In 2017, Adree Edmo, a transgender woman serving a 10-year prison sentence at the all-male Idaho State Correctional Institution, sued the Idaho Department of Correction and the prison’s health care provider, Corizon Inc. They had repeatedly denied her request for gender confirmation surgery, a procedure that would allow Edmo’s physical body to align with her female identity.
When asked in court about the conflict between her biological sex and gender identity, Edmo responded, “I feel disgusting, I feel tormented, I feel hopeless.”
Edmo’s attorney argued that in order to stop these feelings and save her life, her client needed the surgery. In December 2018, the Idaho District Court ruled in Edmo’s favor. Then, this August, a three-judge panel from the 9th U.S. Circuit Court of Appeals upheld that decision: Prison authorities “were deliberately indifferent” to Edmo’s medical needs, they wrote, and that constitutes cruel and unusual punishment and is against the law. Edmo is expected to receive the surgery as soon as possible, though Idaho Gov. Brad Little has said he will appeal the decision to the Supreme Court, which could delay the procedure.
In addition to changing Edmo’s life, the ruling will expand access to medical care for prisoners across the West. The 9th Circuit’s acknowledgement of gender confirmation surgery as a medically valid treatment could encourage other prisons within its jurisdiction to offer it. Edmo’s case, lawyers say, could serve as a guide for other trans prisoners, and even advance recognition of transgender rights overall.
Edmo’s fight for gender confirmation surgery began after she entered prison in 2012, where she is serving a sentence for the sexual abuse of a 15-year-old boy when she was 21. Soon after starting her sentence, she was diagnosed with gender dysphoria, a condition where a person experiences discomfort or distress because of the mismatch between their biological sex and gender identity.
She started hormone therapy, which includes taking estrogen to develop more feminine physical characteristics. But after five years of severe gender dysphoria, two attempted self-castrations and continued denial of gender confirmation surgery by prison authorities, Edmo filed her lawsuit.
The seriousness of gender dysphoria is well known throughout the medical world, said Erica Anderson, a clinical psychologist who works with transgender patients at a University of California, San Francisco clinic. And Edmo’s self-harm “is not at all unusual,” said Anderson. “I have had children who have taken out shears to try to cut off their penis,” she said. “This is how horrible gender dysphoria is for some.”
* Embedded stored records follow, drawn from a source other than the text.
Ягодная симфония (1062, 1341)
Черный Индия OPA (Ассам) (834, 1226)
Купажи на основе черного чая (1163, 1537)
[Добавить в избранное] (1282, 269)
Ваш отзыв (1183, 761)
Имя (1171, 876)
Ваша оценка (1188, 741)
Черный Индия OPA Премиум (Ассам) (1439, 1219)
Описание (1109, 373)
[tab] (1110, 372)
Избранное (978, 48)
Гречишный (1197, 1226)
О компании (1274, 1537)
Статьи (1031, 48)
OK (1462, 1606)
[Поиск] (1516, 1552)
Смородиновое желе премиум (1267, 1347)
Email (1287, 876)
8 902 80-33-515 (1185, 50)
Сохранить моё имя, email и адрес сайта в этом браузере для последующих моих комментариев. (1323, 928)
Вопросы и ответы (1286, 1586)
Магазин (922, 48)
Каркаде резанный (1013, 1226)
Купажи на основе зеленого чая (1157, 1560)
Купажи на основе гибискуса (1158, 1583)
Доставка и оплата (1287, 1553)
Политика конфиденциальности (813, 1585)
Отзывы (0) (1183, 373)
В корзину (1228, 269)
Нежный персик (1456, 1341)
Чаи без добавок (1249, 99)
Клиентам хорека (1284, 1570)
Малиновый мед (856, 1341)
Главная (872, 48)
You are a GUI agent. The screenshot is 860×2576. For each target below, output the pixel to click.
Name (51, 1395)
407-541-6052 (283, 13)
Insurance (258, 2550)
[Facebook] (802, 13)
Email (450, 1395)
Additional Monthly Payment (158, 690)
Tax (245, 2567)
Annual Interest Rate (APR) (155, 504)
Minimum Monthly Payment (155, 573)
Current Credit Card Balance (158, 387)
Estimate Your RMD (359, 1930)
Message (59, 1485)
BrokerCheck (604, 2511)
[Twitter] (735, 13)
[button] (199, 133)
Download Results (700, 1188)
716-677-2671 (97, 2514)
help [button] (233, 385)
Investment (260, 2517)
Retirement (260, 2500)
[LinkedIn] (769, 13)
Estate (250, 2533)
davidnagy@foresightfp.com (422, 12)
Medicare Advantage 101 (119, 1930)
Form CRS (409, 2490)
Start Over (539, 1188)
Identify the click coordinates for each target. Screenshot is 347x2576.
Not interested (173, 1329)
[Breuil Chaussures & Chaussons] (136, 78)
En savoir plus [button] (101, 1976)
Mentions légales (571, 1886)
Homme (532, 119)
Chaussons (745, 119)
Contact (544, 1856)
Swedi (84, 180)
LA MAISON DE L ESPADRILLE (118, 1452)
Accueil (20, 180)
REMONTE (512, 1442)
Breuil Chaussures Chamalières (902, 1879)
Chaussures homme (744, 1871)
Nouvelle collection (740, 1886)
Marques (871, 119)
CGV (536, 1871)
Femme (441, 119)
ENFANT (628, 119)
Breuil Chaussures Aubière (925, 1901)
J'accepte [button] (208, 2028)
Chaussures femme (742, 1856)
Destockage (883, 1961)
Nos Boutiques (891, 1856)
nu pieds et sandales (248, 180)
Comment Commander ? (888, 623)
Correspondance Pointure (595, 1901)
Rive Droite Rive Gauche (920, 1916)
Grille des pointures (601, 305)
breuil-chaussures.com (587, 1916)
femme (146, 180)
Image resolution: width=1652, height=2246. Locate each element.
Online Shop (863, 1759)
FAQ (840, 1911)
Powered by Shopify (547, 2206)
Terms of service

Not all transgender individuals require surgery; for some, the physical changes less invasive treatments bring are sufficient to help them feel at home in their body. For others, though, the surgery is essential. The ruling in Edmo’s case doesn’t mean that prisons will have to provide all transgender inmates with surgery. However, it does set a precedent that the procedure is medically necessary for prisoners suffering from severe gender dysphoria.
For lawyers across the country, the 9th Circuit’s decision was a long time coming. For nearly two decades, courts have been battling over the medical needs of transgender prisoners, specifically gender reassignment surgery and hormone replacement therapy. Typically, prison facilities either deny such inmates care altogether or are too poorly equipped to provide it, said Gillian Branstetter, the spokesperson for the National Center for Transgender Equality. The 9th Circuit’s ruling will further help a vulnerable population receive adequate treatment while behind bars.
However, Little’s plan to appeal to the Supreme Court could change that. In similar cases from the 5th and 1st circuit courts, judges ruled against providing inmates with gender confirmation surgery, creating a split among the circuit courts and increasing the likelihood that the Supreme Court will agree to hear Edmo’s case. That would greatly increase the stakes: If the Supreme Court rules in Edmo’s favor, the decision could extend past the 9th Circuit to the entire nation, but if the ruling is overturned, transgender inmates will lose the precedent it set. The state has until Nov. 21 to submit an appeal.
In the meantime, prisoners across the nation can use the 9th Circuit’s decision to bolster their own cases. This is a “groundbreaking decision in this country,” said Molly Kafka, the interim legal director at the ACLU of Idaho. “It provides a road map as to how other trans prisoners can use this decision to advocate for themselves if they are not receiving medical treatments.” In fact, Kafka said, she has already seen some colleagues analyze pending lawsuits with Edmo’s case in mind. Additionally, inmates with other ailments can use the ruling to support their own medical rights.
And, according to Kafka, lawsuits like these are bound to influence social views on transgender individuals. “Prisons are part of our society and communities,” she said. “When courts uphold the rights and dignity of transgender prisoners, it will have an effect on the public.”